Prison is a bad place for children. Solitary confinement is worse yet. Extended solitary confinement is lethal. These are not surprising statements, and the news that underwrites them, though dismaying, is not particularly shocking.
Immigration detention centers in the US, such as the Eloy Detention Center in Arizona, run by Corrections Corporation of America, or the Reeves County Detention Center, run by GEO, are lethal, fatal black holes for all residents. Joe Arpaio’s jail in Maricopa County is only the best known example of humiliation and terror against all Latinas and Latinos, irrespective of status, and which results in increased anxiety and mental health problems for Latina and Latino children.
And it is estimated that more than 60 of those held in Guantanamo were under 18 when they were arrested and sent to Cuba.
In England, Yarl’s Wood Immigration Removal Centre is so terrible for children that the entire nation is now considered unsafe for children of immigrant parents, including those seeking asylum and refuge. The place literally drives children mad.
Juvenile centers in the United States report that sexual abuse of prisoners, by other prisoners and, more, by staff, is off the charts. In 2008 – 2009, in more than a few juvenile detention centers, a recent study suggested that nearly one out of every three prisoners suffered some sort of sexual abuse.
When children go to prison, how are they educated? According to some, they’re not at all. California is being sued in a federal class action case for failing to educate youth in their `probation camps.’
These are terrible and tragic and all too familiar. Prison is a bad place, after all. Bad things happen.
Those bad things that happen to children are not restricted to prisons. Take “seclusion rooms”, for example: “Seclusion is the involuntary confinement of a student alone in a room or area from which the student is physically prevented from leaving. This includes situations where a door is locked as well as where the door is blocked by other objects or held by staff.”
This happens in schools all over the United States.
In the state of Georgia, public schools have “seclusion rooms,” solitary confinement cells. The doors are double bolted on the outside: “Seclusion rooms are allowed in Georgia public schools provided they are big enough for children to lie down, have good visibility and have locks that spring open in case of an emergency such as a fire. In 2004, Jonathan King, 13, hanged himself in one such room, a stark, 8-foot-by-8-foot “timeout” room in a Gainesville public school.” Time out. When schools put children into solitary confinement, what time is left?
What is left for Jonathan King’s parents, so many years later? Pain, anguish. Only now is Georgia finally responding by considering a law that protects all students from seclusion and restraint. It only took the State legislature six years … equal to almost half of Jonathan King’s entire life.
In May 2009, the Missouri state legislature passed a law giving the school districts two years in which to devise written policies governing the use of seclusion rooms. Before that, there were no policies, only the practice of solitary confinement of school children without a single written guideline or rule. This is now an issue in the upcoming GOP primary for State Senate. One candidate sees restrictions on solitary confinement of children as a violation of local sovereignty.
Florida state legislators are also considering a bill to restrict the use of restraint and seclusion. There are seclusion rooms all over the state school system, from elementary on up. Up til now, there has been no written policy.
******************************
_Action item 1_:
Translate the sentence "This happens in schools all over the United States." from the piece on children in solitary confinement into Spanish.
_Action item 2_:
From the piece on children in solitary confinement, reproduce everything from "And it is estimated" down to "of sexual abuse.".
The records that come next have nothing to do with this piece and can be left aside.

_Material supplied_:
******************************
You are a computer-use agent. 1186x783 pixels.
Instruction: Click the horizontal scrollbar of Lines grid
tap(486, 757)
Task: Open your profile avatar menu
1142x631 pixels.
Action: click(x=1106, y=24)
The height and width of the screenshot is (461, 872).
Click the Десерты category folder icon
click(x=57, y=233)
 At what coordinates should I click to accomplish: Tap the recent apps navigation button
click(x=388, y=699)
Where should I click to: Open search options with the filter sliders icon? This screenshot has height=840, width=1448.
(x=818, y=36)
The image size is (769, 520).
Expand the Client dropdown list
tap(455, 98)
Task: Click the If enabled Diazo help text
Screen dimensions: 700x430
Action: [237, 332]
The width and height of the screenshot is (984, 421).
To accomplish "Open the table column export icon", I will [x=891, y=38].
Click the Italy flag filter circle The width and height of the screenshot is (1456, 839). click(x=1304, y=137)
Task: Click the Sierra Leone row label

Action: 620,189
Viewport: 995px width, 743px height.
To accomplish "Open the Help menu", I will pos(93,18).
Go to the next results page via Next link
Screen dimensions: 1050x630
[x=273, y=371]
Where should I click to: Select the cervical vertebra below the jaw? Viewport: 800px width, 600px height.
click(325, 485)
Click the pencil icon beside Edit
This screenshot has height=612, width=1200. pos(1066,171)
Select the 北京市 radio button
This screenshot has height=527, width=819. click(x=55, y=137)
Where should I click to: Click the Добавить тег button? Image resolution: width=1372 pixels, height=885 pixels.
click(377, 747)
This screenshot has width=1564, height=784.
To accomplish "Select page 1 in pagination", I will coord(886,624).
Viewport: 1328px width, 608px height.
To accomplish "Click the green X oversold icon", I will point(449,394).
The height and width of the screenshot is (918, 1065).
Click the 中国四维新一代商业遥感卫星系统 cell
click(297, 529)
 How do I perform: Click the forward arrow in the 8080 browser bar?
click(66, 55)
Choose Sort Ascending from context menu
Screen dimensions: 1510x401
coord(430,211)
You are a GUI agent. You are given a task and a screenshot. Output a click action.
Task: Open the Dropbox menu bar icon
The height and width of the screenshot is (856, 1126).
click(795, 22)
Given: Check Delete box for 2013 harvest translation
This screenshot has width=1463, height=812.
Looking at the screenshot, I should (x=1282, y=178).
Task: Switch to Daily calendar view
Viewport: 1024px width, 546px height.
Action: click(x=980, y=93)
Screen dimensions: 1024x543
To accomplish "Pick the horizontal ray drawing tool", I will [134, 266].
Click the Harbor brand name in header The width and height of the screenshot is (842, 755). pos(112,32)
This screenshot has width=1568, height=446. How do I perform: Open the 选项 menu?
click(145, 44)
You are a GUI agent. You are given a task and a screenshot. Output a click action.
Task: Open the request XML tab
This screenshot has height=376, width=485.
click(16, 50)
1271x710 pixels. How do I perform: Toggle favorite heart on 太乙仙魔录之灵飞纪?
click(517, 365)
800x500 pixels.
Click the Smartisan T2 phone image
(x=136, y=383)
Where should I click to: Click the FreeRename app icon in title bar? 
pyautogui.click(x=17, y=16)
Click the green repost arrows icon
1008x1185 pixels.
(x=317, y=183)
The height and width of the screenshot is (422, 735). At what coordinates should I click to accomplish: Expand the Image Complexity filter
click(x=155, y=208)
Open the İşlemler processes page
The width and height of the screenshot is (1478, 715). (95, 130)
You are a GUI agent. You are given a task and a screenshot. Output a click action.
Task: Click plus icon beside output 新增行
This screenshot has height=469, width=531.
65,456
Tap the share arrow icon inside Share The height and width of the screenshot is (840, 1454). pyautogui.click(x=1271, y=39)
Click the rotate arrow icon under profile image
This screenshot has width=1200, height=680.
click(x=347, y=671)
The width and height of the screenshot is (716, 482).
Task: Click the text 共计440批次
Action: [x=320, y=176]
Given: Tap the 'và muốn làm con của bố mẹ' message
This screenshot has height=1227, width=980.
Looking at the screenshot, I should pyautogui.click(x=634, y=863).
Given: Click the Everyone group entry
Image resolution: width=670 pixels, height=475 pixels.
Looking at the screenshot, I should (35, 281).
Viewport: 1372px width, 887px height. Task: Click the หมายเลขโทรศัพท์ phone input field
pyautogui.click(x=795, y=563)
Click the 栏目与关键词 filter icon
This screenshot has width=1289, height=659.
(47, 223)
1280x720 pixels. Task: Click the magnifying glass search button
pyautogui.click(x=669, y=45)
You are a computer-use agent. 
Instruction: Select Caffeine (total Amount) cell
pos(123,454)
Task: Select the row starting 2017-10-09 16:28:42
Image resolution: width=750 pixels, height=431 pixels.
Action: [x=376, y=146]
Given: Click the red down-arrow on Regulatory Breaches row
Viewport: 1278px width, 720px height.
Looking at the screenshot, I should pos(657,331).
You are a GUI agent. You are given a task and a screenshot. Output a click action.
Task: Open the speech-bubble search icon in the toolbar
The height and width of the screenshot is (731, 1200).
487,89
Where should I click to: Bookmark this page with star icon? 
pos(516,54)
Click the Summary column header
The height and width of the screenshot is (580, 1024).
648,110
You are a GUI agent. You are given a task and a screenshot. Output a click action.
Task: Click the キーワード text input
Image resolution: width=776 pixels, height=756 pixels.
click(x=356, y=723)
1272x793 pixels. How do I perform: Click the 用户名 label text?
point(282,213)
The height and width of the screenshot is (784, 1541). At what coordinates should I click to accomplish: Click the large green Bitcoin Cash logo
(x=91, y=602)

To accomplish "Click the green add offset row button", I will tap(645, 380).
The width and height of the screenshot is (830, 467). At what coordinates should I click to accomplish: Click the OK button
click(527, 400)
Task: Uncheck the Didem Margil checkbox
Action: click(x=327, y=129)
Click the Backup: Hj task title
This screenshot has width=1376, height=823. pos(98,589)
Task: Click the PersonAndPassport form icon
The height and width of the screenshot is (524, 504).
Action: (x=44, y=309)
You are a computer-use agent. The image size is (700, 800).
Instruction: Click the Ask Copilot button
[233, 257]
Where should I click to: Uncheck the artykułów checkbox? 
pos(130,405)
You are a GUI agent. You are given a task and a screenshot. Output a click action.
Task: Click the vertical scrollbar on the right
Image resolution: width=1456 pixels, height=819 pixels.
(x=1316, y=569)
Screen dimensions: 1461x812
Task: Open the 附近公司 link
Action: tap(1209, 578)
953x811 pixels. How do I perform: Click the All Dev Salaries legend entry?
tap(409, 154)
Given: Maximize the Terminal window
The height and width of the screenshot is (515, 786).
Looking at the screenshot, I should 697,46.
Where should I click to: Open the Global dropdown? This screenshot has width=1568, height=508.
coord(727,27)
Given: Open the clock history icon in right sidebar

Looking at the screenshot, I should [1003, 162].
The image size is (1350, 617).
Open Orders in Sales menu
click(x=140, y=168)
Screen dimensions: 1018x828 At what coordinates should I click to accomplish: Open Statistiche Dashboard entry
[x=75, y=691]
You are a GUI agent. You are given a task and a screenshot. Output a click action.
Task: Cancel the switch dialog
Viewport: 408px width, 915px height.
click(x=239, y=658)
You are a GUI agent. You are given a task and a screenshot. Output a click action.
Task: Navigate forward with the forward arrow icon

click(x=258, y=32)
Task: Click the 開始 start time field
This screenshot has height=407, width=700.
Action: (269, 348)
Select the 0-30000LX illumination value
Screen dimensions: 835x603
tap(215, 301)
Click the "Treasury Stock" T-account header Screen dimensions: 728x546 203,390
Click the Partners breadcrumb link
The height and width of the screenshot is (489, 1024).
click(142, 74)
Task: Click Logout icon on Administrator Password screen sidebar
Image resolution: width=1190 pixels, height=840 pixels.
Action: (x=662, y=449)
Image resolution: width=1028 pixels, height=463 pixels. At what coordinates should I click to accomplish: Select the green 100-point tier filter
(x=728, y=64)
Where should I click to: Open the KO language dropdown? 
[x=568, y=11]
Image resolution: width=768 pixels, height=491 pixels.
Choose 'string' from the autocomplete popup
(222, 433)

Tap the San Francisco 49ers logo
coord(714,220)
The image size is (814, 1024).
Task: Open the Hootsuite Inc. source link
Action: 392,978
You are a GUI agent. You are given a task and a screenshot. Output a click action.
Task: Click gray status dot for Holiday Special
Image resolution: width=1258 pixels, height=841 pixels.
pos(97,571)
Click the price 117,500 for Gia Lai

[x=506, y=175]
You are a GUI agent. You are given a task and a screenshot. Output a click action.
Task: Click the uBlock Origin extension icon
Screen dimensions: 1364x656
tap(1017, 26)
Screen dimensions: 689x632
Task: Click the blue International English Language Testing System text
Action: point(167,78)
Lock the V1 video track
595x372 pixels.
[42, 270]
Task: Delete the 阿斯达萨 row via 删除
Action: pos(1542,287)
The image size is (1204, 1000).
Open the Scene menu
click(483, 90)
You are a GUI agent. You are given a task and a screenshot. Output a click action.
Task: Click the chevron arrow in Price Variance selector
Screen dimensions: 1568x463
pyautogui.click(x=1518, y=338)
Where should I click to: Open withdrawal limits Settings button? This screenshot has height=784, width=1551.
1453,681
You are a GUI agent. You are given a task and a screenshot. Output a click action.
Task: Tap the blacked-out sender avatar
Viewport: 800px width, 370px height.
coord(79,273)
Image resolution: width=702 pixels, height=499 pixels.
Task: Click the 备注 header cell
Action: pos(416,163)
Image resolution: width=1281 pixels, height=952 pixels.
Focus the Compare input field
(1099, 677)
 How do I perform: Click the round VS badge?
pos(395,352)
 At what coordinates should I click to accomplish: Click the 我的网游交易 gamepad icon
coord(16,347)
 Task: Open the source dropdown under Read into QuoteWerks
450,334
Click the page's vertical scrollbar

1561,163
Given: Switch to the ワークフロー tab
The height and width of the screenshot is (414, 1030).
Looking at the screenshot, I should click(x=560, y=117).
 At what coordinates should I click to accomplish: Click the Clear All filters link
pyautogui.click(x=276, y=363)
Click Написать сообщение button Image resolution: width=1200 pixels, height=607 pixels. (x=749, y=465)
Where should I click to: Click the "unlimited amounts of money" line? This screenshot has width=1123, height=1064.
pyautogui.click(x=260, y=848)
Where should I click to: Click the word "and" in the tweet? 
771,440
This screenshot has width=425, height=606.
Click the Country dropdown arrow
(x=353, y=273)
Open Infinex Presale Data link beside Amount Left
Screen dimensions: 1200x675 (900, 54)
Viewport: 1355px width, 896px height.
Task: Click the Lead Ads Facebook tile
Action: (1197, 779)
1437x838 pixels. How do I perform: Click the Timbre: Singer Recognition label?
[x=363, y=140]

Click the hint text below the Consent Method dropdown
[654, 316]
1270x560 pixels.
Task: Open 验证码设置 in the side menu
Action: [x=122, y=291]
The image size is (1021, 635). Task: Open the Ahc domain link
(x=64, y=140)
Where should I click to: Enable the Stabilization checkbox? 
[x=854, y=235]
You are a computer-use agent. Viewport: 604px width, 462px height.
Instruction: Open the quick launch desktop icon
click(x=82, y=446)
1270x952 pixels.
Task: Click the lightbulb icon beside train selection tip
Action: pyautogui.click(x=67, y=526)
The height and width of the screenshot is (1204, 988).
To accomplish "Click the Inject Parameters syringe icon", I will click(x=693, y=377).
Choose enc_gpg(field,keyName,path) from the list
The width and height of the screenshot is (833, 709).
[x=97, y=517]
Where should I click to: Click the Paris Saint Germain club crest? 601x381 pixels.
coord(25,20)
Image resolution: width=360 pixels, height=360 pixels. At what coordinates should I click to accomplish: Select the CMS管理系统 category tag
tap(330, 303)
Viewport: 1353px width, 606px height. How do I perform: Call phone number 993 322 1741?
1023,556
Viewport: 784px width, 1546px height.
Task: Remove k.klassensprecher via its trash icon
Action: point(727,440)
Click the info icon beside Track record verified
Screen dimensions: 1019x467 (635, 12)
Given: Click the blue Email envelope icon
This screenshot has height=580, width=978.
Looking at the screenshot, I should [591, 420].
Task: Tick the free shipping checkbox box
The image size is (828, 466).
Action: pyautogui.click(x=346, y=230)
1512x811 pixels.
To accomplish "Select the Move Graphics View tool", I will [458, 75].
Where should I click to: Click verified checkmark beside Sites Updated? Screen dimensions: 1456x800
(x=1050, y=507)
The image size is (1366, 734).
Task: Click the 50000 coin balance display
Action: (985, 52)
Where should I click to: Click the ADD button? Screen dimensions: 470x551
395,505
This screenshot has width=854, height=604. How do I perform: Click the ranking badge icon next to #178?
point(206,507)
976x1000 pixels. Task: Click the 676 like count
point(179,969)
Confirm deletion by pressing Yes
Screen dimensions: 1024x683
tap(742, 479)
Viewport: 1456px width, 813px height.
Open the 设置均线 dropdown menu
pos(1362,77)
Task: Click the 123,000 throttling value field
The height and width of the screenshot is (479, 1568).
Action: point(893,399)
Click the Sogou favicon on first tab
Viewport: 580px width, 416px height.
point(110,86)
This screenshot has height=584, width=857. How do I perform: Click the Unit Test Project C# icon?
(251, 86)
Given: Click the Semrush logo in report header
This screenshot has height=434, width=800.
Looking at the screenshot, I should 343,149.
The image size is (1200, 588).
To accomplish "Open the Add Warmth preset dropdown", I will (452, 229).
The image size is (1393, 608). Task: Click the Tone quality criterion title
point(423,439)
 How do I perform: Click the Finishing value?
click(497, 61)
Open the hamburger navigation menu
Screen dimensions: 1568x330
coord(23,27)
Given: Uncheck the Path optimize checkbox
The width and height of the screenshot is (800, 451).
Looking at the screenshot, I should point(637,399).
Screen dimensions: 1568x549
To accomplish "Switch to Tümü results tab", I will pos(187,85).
******************************
_Answer space 1_:
Esto sucede en escuelas de todo Estados Unidos.

_Answer space 2_:
And it is estimated that more than 60 of those held in Guantanamo were under 18 when they were arrested and sent to Cuba.
In England, Yarl’s Wood Immigration Removal Centre is so terrible for children that the entire nation is now considered unsafe for children of immigrant parents, including those seeking asylum and refuge. The place literally drives children mad.
Juvenile centers in the United States report that sexual abuse of prisoners, by other prisoners and, more, by staff, is off the charts. In 2008 – 2009, in more than a few juvenile detention centers, a recent study suggested that nearly one out of every three prisoners suffered some sort of sexual abuse.